EXERCISE DETAILS:
Reproduce each line of the entries that carries "link".

Entries taken from a collection:

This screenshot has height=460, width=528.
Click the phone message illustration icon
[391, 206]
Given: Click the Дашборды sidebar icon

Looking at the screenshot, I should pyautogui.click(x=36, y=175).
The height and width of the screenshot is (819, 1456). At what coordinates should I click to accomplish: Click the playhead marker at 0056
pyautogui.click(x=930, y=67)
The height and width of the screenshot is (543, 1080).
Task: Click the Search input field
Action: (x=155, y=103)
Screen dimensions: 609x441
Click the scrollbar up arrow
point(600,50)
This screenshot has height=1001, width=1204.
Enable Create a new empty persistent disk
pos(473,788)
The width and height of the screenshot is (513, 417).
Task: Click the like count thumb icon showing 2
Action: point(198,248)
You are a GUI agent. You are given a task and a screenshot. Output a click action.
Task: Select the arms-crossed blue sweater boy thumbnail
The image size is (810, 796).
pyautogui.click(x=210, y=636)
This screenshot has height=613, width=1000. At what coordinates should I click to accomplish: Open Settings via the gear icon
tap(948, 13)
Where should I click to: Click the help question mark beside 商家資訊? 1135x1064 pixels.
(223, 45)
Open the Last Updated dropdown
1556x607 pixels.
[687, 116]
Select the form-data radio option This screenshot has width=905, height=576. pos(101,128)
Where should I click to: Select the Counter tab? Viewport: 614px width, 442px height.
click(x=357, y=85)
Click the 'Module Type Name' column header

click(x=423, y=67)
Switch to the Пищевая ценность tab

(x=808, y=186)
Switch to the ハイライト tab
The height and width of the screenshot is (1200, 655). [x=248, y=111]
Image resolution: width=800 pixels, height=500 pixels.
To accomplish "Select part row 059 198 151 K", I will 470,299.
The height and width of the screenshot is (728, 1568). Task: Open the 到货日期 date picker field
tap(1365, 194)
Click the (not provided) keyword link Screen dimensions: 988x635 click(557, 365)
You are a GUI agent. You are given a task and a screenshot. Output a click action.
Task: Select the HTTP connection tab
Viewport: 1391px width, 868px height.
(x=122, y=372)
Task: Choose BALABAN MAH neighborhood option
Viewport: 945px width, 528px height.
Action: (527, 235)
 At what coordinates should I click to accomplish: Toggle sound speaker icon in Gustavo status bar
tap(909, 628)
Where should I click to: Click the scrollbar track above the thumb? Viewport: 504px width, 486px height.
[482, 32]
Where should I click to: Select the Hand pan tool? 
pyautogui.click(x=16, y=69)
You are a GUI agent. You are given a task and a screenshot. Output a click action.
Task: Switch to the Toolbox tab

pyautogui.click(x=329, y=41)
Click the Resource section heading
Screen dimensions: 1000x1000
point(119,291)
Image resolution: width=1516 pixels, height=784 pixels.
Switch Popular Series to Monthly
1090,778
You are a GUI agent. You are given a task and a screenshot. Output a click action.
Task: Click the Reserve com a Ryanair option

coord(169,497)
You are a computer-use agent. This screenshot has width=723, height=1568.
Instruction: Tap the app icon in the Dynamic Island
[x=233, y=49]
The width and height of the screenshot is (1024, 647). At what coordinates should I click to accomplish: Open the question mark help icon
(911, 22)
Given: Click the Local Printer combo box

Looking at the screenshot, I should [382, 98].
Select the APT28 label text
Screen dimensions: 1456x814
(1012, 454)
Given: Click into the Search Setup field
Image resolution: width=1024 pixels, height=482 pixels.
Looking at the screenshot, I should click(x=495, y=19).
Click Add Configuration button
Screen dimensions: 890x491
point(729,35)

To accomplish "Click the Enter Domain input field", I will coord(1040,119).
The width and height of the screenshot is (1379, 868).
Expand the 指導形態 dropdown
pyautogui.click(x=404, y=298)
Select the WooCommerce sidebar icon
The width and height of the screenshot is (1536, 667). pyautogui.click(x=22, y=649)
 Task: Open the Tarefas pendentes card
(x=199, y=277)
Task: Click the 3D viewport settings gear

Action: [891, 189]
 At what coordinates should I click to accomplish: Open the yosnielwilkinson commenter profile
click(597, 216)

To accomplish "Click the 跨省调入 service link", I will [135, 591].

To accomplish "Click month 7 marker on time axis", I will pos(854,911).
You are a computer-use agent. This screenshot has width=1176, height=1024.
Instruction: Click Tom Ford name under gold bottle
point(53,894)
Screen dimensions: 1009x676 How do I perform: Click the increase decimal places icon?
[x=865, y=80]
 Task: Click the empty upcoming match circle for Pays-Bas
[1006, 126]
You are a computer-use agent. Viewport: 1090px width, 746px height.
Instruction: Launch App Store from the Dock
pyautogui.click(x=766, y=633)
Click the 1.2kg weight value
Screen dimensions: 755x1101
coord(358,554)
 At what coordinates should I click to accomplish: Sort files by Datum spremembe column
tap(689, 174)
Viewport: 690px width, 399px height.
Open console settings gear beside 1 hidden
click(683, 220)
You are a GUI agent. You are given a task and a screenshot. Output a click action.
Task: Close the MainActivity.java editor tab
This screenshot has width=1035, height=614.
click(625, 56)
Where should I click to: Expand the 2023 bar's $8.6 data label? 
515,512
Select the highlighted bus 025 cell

OUTPUT OF THE EXERCISE:
Click the (not provided) keyword link Screen dimensions: 988x635 click(557, 365)
To accomplish "Click the 跨省调入 service link", I will [135, 591].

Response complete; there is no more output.